- _EXERCISE DETAILS_
Reproduce the following data line for line, with no changes.

---------- DATASET EXTRACT ----------

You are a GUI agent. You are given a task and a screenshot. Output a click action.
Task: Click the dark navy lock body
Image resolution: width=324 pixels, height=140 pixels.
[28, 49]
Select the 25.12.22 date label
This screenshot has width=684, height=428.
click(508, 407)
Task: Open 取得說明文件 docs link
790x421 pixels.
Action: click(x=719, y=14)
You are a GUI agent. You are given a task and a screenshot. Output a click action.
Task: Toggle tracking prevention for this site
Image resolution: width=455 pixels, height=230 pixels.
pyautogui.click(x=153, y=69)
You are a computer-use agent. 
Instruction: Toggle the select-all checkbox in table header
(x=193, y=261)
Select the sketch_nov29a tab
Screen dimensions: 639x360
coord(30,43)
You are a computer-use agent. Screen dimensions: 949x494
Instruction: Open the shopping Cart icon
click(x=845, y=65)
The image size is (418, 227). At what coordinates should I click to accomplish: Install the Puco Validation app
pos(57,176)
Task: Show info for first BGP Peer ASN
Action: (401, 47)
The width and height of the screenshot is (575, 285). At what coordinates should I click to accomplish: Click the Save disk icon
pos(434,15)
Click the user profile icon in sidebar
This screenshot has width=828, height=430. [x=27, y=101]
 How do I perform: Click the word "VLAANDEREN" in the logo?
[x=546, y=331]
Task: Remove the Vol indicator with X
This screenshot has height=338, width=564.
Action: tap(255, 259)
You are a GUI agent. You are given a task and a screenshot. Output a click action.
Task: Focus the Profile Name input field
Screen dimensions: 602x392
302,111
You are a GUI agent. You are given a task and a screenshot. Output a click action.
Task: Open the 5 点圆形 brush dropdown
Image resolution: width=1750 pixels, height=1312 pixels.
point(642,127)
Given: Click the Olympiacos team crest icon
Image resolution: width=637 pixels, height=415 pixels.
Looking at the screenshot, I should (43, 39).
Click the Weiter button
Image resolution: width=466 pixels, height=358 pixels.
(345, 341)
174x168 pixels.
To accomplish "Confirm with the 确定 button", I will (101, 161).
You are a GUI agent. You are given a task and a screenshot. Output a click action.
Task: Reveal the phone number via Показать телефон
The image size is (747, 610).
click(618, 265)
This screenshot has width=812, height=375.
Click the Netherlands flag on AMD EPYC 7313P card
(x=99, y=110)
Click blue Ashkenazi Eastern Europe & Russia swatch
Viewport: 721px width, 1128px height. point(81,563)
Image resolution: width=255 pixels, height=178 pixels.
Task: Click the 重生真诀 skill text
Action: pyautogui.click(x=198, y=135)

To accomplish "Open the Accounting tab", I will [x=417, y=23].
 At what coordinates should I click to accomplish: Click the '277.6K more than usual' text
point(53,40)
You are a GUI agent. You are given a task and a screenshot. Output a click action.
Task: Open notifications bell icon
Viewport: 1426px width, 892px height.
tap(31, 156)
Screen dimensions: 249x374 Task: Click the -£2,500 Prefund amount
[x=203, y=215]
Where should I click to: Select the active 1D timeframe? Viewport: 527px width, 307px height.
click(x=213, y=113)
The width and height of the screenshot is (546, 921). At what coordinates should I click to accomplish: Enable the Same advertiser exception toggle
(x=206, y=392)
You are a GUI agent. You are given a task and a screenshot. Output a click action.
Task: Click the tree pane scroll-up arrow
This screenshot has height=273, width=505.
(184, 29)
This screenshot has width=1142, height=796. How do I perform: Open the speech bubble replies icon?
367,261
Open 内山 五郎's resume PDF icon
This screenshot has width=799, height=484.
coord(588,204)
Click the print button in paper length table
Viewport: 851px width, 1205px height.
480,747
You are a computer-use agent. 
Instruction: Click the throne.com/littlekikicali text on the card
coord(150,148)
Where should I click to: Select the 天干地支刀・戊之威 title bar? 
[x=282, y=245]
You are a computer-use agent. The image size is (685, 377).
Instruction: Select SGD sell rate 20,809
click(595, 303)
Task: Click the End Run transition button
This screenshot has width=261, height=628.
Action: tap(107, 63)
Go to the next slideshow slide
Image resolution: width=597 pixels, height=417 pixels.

----------

- _TASK SOLUTION_
You are a GUI agent. You are given a task and a screenshot. Output a click action.
Task: Click the dark navy lock body
Image resolution: width=324 pixels, height=140 pixels.
[28, 49]
Select the 25.12.22 date label
This screenshot has width=684, height=428.
click(508, 407)
Task: Open 取得說明文件 docs link
790x421 pixels.
Action: click(x=719, y=14)
You are a GUI agent. You are given a task and a screenshot. Output a click action.
Task: Toggle tracking prevention for this site
Image resolution: width=455 pixels, height=230 pixels.
pyautogui.click(x=153, y=69)
You are a computer-use agent. 
Instruction: Toggle the select-all checkbox in table header
(x=193, y=261)
Select the sketch_nov29a tab
Screen dimensions: 639x360
coord(30,43)
You are a computer-use agent. Screen dimensions: 949x494
Instruction: Open the shopping Cart icon
click(x=845, y=65)
The image size is (418, 227). At what coordinates should I click to accomplish: Install the Puco Validation app
pos(57,176)
Task: Show info for first BGP Peer ASN
Action: (401, 47)
The width and height of the screenshot is (575, 285). At what coordinates should I click to accomplish: Click the Save disk icon
pos(434,15)
Click the user profile icon in sidebar
This screenshot has width=828, height=430. [x=27, y=101]
 How do I perform: Click the word "VLAANDEREN" in the logo?
[x=546, y=331]
Task: Remove the Vol indicator with X
This screenshot has height=338, width=564.
Action: tap(255, 259)
You are a GUI agent. You are given a task and a screenshot. Output a click action.
Task: Focus the Profile Name input field
Screen dimensions: 602x392
302,111
You are a GUI agent. You are given a task and a screenshot. Output a click action.
Task: Open the 5 点圆形 brush dropdown
Image resolution: width=1750 pixels, height=1312 pixels.
point(642,127)
Given: Click the Olympiacos team crest icon
Image resolution: width=637 pixels, height=415 pixels.
Looking at the screenshot, I should (43, 39).
Click the Weiter button
Image resolution: width=466 pixels, height=358 pixels.
(345, 341)
174x168 pixels.
To accomplish "Confirm with the 确定 button", I will (101, 161).
You are a GUI agent. You are given a task and a screenshot. Output a click action.
Task: Reveal the phone number via Показать телефон
The image size is (747, 610).
click(618, 265)
This screenshot has width=812, height=375.
Click the Netherlands flag on AMD EPYC 7313P card
(x=99, y=110)
Click blue Ashkenazi Eastern Europe & Russia swatch
Viewport: 721px width, 1128px height. point(81,563)
Image resolution: width=255 pixels, height=178 pixels.
Task: Click the 重生真诀 skill text
Action: pyautogui.click(x=198, y=135)

To accomplish "Open the Accounting tab", I will [x=417, y=23].
 At what coordinates should I click to accomplish: Click the '277.6K more than usual' text
point(53,40)
You are a GUI agent. You are given a task and a screenshot. Output a click action.
Task: Open notifications bell icon
Viewport: 1426px width, 892px height.
tap(31, 156)
Screen dimensions: 249x374 Task: Click the -£2,500 Prefund amount
[x=203, y=215]
Where should I click to: Select the active 1D timeframe? Viewport: 527px width, 307px height.
click(x=213, y=113)
The width and height of the screenshot is (546, 921). At what coordinates should I click to accomplish: Enable the Same advertiser exception toggle
(x=206, y=392)
You are a GUI agent. You are given a task and a screenshot. Output a click action.
Task: Click the tree pane scroll-up arrow
This screenshot has height=273, width=505.
(184, 29)
This screenshot has width=1142, height=796. How do I perform: Open the speech bubble replies icon?
367,261
Open 内山 五郎's resume PDF icon
This screenshot has width=799, height=484.
coord(588,204)
Click the print button in paper length table
Viewport: 851px width, 1205px height.
480,747
You are a computer-use agent. 
Instruction: Click the throne.com/littlekikicali text on the card
coord(150,148)
Where should I click to: Select the 天干地支刀・戊之威 title bar? 
[x=282, y=245]
You are a computer-use agent. The image size is (685, 377).
Instruction: Select SGD sell rate 20,809
click(595, 303)
Task: Click the End Run transition button
This screenshot has width=261, height=628.
Action: tap(107, 63)
Go to the next slideshow slide
Image resolution: width=597 pixels, height=417 pixels.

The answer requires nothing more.